As the work of Victoria DeFrancisco shows, female linguistic behaviour characteristically encompasses a desire to take turns in conversation with others, which is opposed to men's tendency towards centering on their own point or remaining silent when presented with such implicit offers of conversational turn-taking as are provided by hedges such as "y' know" and "isn't it". This desire for turn-taking gives rise to complex forms of interaction in relation to the more regimented form of turn-taking commonly exhibited by men.

===Changing the topic of conversation===
According to Bruce Dorval in his study of same-sex friend interaction, males tend to change subject more frequently than females. This difference may well be at the root of the conception that women chatter and talk too much. Goodwin observes that girls and women link their utterances to previous speakers and develop each other's topics, rather than introducing new topics.

However, a study of young American couples and their interactions reveal that while women raise twice as many topics as men, it is the men's topics that are usually taken up and subsequently elaborated in the conversation. An examination of conversational topics pursued by men and women reveals notable differences. Dunbar, Marriot and Duncan found that men display self-promoting conversational behaviors. This can look like discussing achievements at work or competitive leisure activities. Researchers discovered that this behavior increases when women are present in the conversation. Women, however, converse more about personal topics, such as children, family, and health. This social-networking behavior was rarely found in conversations held by older men. These content differences also impact the linguistic features of conversations. One study that examined 8,353 text-message conversations found that women used past tense verbs in conversation more than men, a reflection of their tendency to discuss past events and information related to people. In the same study, men used numbers in conversation more often than women did. These figures supported their discussions of money, sports and the workplace.

===Self-disclosure===
Self-disclosure is not simply providing information to another person. Instead, scholars define self-disclosure as sharing information with others that they would not normally know or discover. Self-disclosure involves risk and vulnerability on the part of the person sharing the information. Deborah Tannen's work argues that men and women have different views of self-disclosure, that women have a tendency toward self-disclosure, i.e., sharing their problems and experiences with others, often to offer sympathy, which contrasts with men's tendencies to non-self disclosure and professing advice or offering a solution when confronted with another's problems.

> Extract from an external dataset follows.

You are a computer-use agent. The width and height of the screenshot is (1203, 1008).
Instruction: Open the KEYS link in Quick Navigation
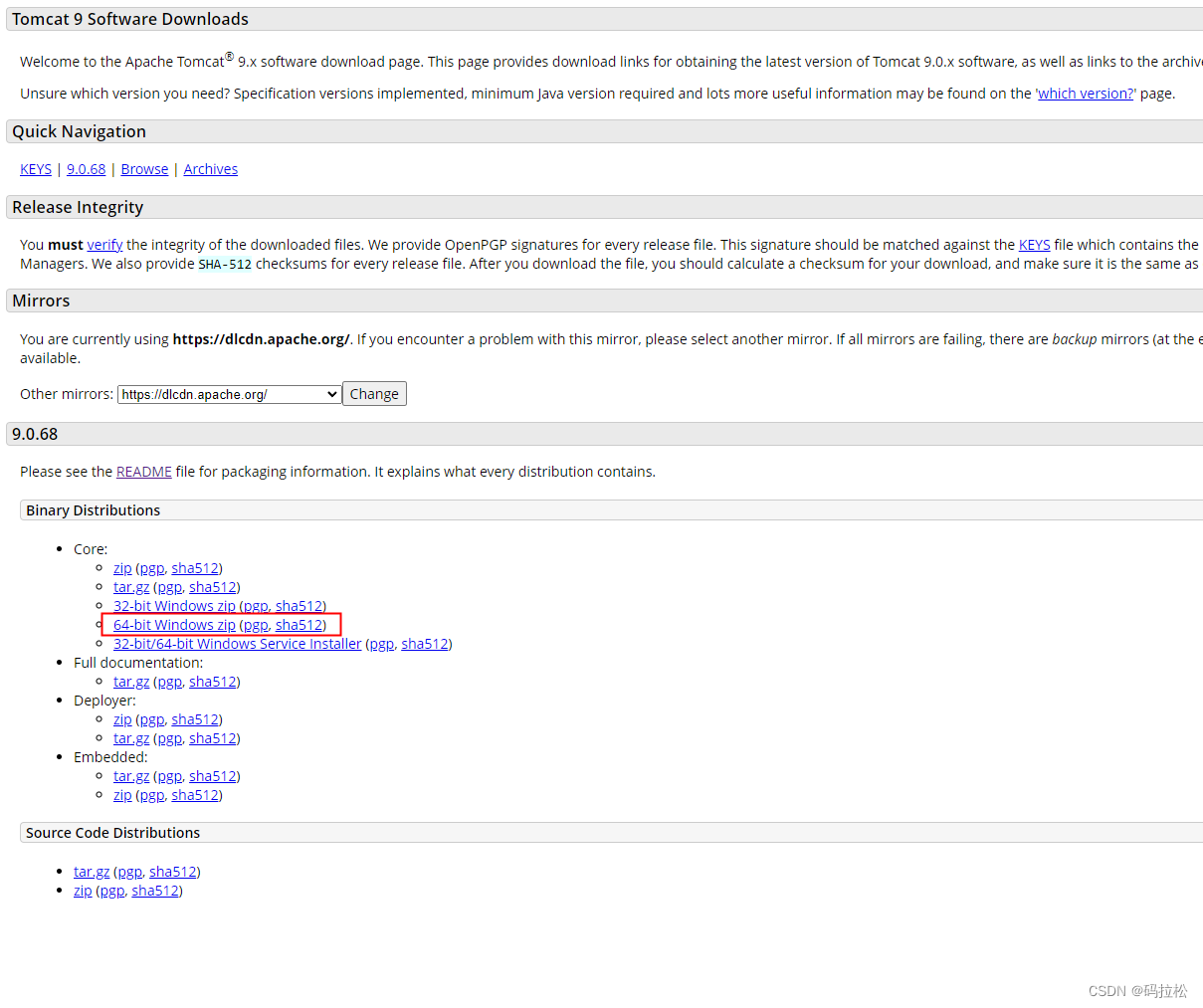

Research has been conducted to examine whether self-disclosure in adult friendship differs according to gender and marital status. Sixty-seven women and fifty-three men were asked about intimate and non-intimate self-disclosure to closest same-sex friends. Disclosure to spouse among married respondents was also assessed. Married people's non-intimate disclosure to friends was lower than that of unmarried people, regardless of gender. Married people's intimate disclosure to their spouses was high regardless of gender; in comparison, married men's intimate disclosure to their friends was low, while married women's disclosure to their friends was moderate or even as high as disclosure to their spouses. The results suggest that gender roles are not the only determinant of gender differences in disclosure to friends. Marital status appears to have an important influence on disclosure in friendship for men but not for women. It was concluded that research on gender differences in self-disclosure and friendship has neglected an important variable, that of marital status.

While there are some gendered stereotypes and expectations about self-disclosure, other research shows that people have the ability to still self disclose very clearly regardless of masculine or feminine communication traits. "Sex consistently failed to predict subjects' willingness to self-disclose, both within and across contexts, whereas femininity promoted self-disclosure in the context that was clearly social and expressive in character. Although masculinity failed to exert the expected facilitative impact on self-disclosure within the instrumental context, it nonetheless influenced the results; androgynous subjects, who scored high in both masculinity and femininity, were more self-revealing across contexts than was any other group."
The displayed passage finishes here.